* **TEXT EXCERPT**
——————

# Locust?



## 3fordasho (Oct 14, 2013)

I think this is Honey Locust, but the leaves seem differently shaped than others I've come across.
No thorns.  Bark seems a bit off too.


----------



## Ram 1500 with an axe... (Oct 14, 2013)

My honey locust looked like raw salmon when I split it, the bark was also a bit different...... But I'm not sure what you have, I'm just sayin......


----------



## 3fordasho (Oct 14, 2013)

Ram 1500 with an axe... said:


> My honey locust looked like raw salmon when I split it, the bark was also a bit different...... But I'm not sure what you have, I'm just sayin......


 

That's what I'm thinking too, the wood color is off, the leaves are a little too big and pointy, bark has too much "potatoe chip" texture...  There were locust like seed pods around, but instead of the long bean like pods they were rather short and fat.

——————

* **MATERIAL**
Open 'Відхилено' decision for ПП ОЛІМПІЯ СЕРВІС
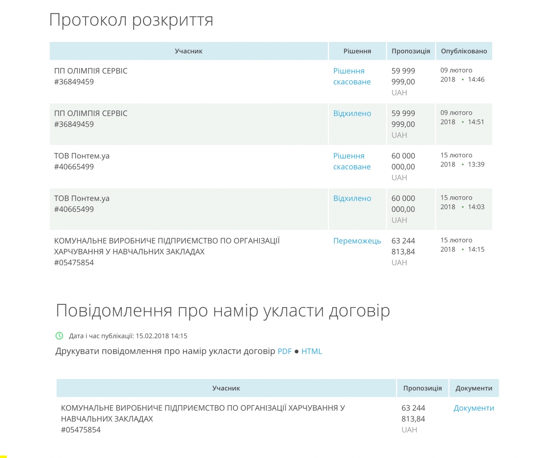point(352,113)
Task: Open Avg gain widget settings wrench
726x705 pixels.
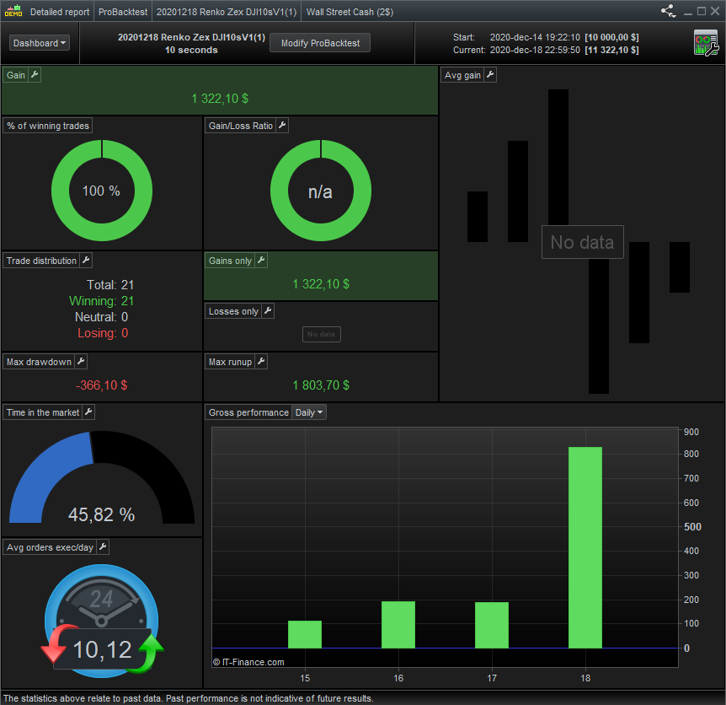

——————

Return the entire thread about identifying a possible honey locust, word for word and unchanged. The data has no connection to the thread about identifying a possible honey locust.

# Locust?



## 3fordasho (Oct 14, 2013)

I think this is Honey Locust, but the leaves seem differently shaped than others I've come across.
No thorns.  Bark seems a bit off too.


----------



## Ram 1500 with an axe... (Oct 14, 2013)

My honey locust looked like raw salmon when I split it, the bark was also a bit different...... But I'm not sure what you have, I'm just sayin......


----------



## 3fordasho (Oct 14, 2013)

Ram 1500 with an axe... said:


> My honey locust looked like raw salmon when I split it, the bark was also a bit different...... But I'm not sure what you have, I'm just sayin......


 

That's what I'm thinking too, the wood color is off, the leaves are a little too big and pointy, bark has too much "potatoe chip" texture...  There were locust like seed pods around, but instead of the long bean like pods they were rather short and fat.